## DATA FOR THE TASK
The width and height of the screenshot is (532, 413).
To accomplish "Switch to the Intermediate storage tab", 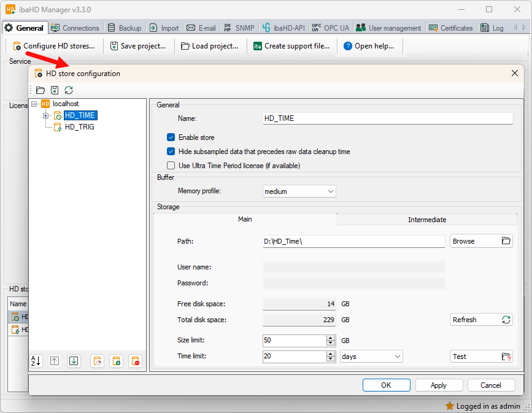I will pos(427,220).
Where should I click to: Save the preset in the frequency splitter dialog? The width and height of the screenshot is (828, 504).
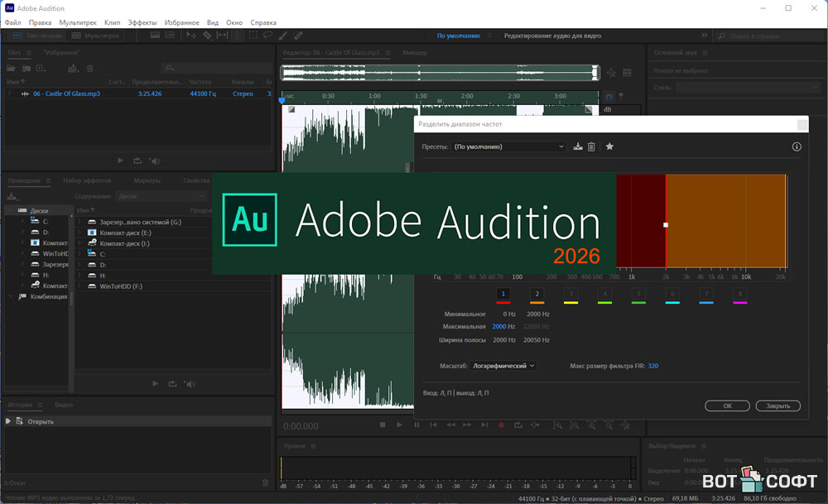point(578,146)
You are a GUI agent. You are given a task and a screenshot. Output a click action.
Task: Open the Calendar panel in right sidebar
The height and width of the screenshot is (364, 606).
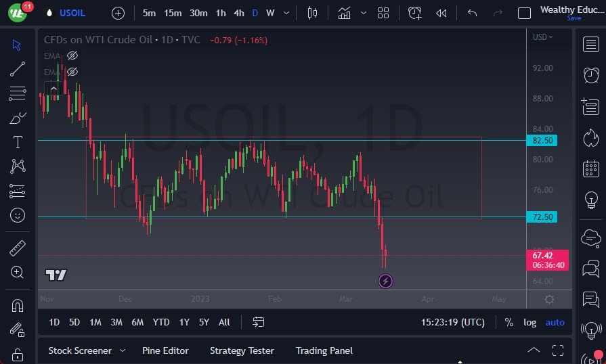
==
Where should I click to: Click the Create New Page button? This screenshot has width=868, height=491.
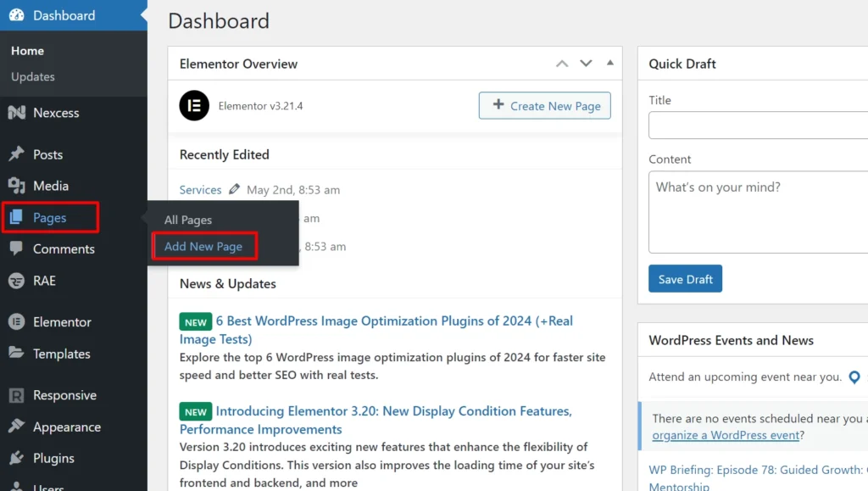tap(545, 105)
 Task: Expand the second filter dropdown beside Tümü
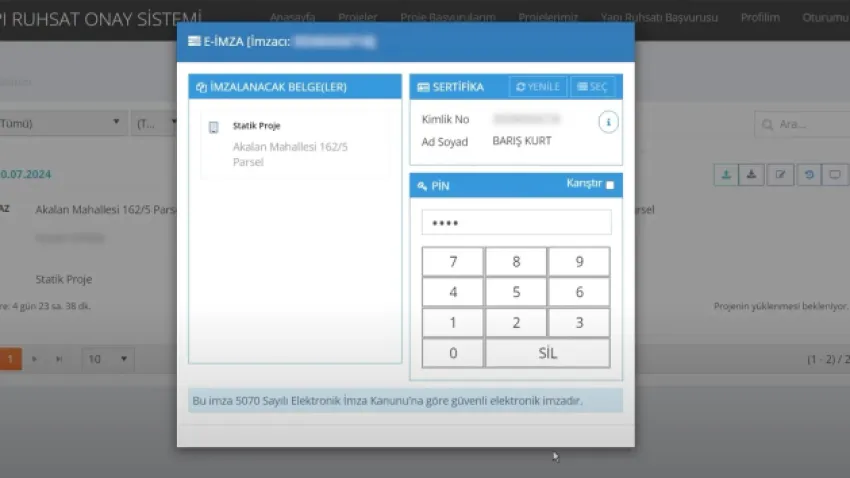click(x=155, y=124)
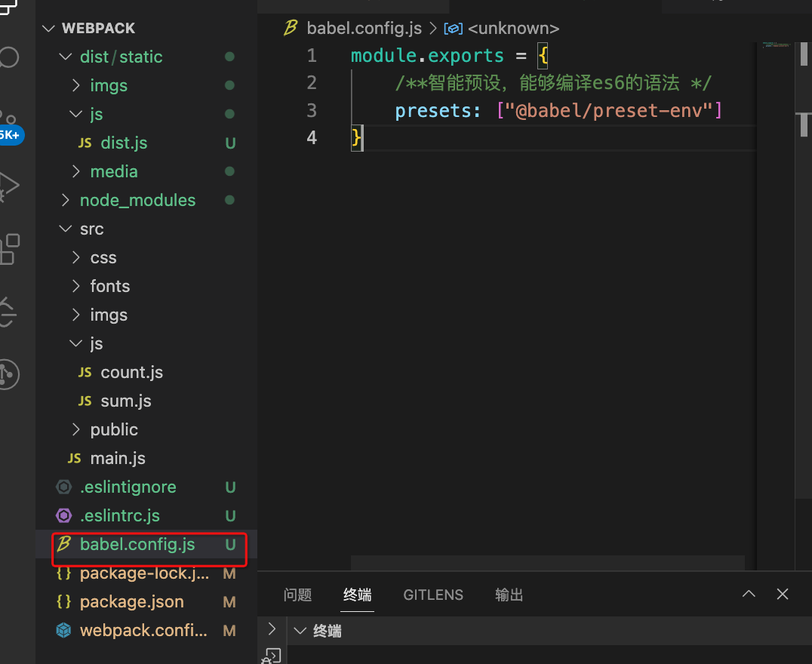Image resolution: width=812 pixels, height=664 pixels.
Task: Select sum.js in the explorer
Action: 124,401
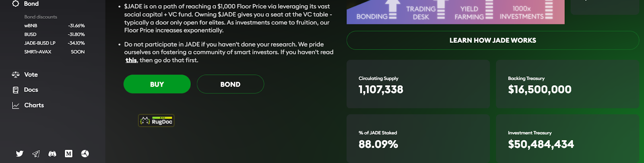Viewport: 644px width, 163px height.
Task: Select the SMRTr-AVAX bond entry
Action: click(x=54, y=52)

## TASK
Only the lines above from the one with "Task: Open the" through the one with "The height and" should be duplicated, character for character.

## EXERCISE RESPONSE
Task: Open the Calendar panel in right sidebar
The height and width of the screenshot is (364, 606).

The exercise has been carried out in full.